After the boats came alongside we steamed closer inshore and dropped anchor in eight fathoms of water, in the middle of a thick field of kelp. After breakfast the rain ceased, and for the rest of the day the weather continued mild and warm, although the calendar told us it was officially winter down there. I’ve known many a summer’s day in Scotland that could have learned much from Tristan da Cunha weather!

Our forenoon was spent in hoisting on deck the stores and the mail-bags and parcels we had brought out from England for these islanders.

Oh, you who sit at home at ease, and grow fretful if the postman is a minute late on his rounds, think of those who depend for news of the outer world on chance exploring expeditions which might call every two or three years or so! Imagine a land that concerns itself not at all with the sensational murder of yesterday nor the pending divorce case of to-morrow, but learns vaguely, long after the last echoes have ceased to ring in the ears of a staggered world, that there has been some sort of a war in Europe! But the seasickness of one of the visitors, due to the Quest’s rolling—we seasoned fellows did not notice it—was of infinitely greater importance. “‘Solid as ocean foam!’—quoth ocean foam!”

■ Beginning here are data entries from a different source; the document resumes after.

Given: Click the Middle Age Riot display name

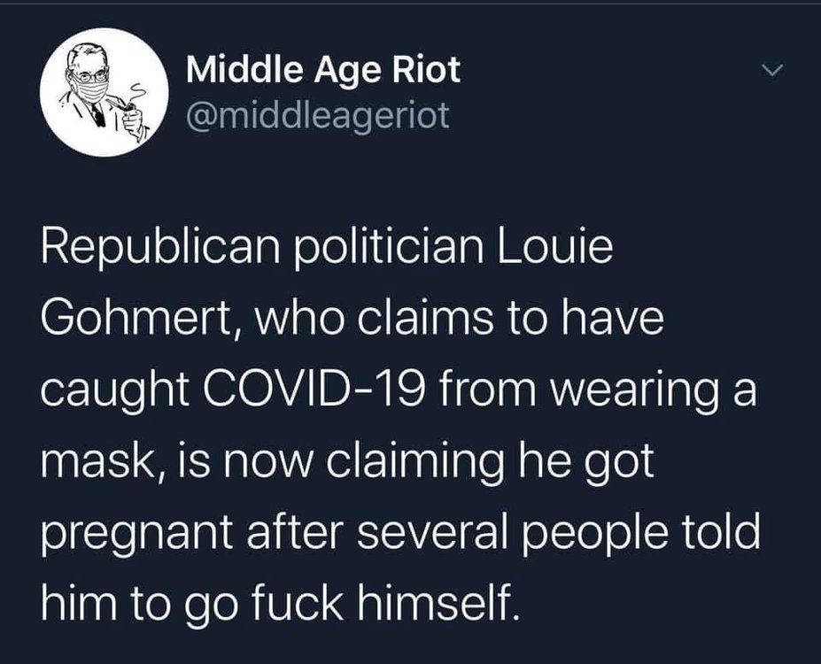Looking at the screenshot, I should 323,69.
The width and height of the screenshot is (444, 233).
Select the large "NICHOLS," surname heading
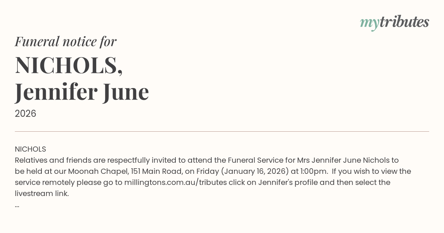tap(69, 65)
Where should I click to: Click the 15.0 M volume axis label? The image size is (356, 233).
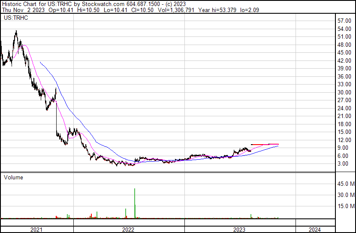pos(346,206)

Next day certain of us went ashore to have a good look round this far-flung patch of civilization. We had been warned to have a care; that, owing to the paucity of men, the women of the island had a husband-hunting look in their eyes; and so, naturally, we walked warily. There is an ancient deep-sea legend to the effect that a distressed sailor, sole survivor of a deplorable wreck, was washed ashore at Tristan da Cunha in a state of unconsciousness, and wakened to find himself firmly married to most of the eligible females of the island!

Our first visit was to the graveyard. Most sailors, I notice, do visit graveyards first when they go ashore in foreign ports. I don’t know why, unless it is to envy those who lie comfortably asleep instead of being compelled to disturb their slumbers at every turn of the tide.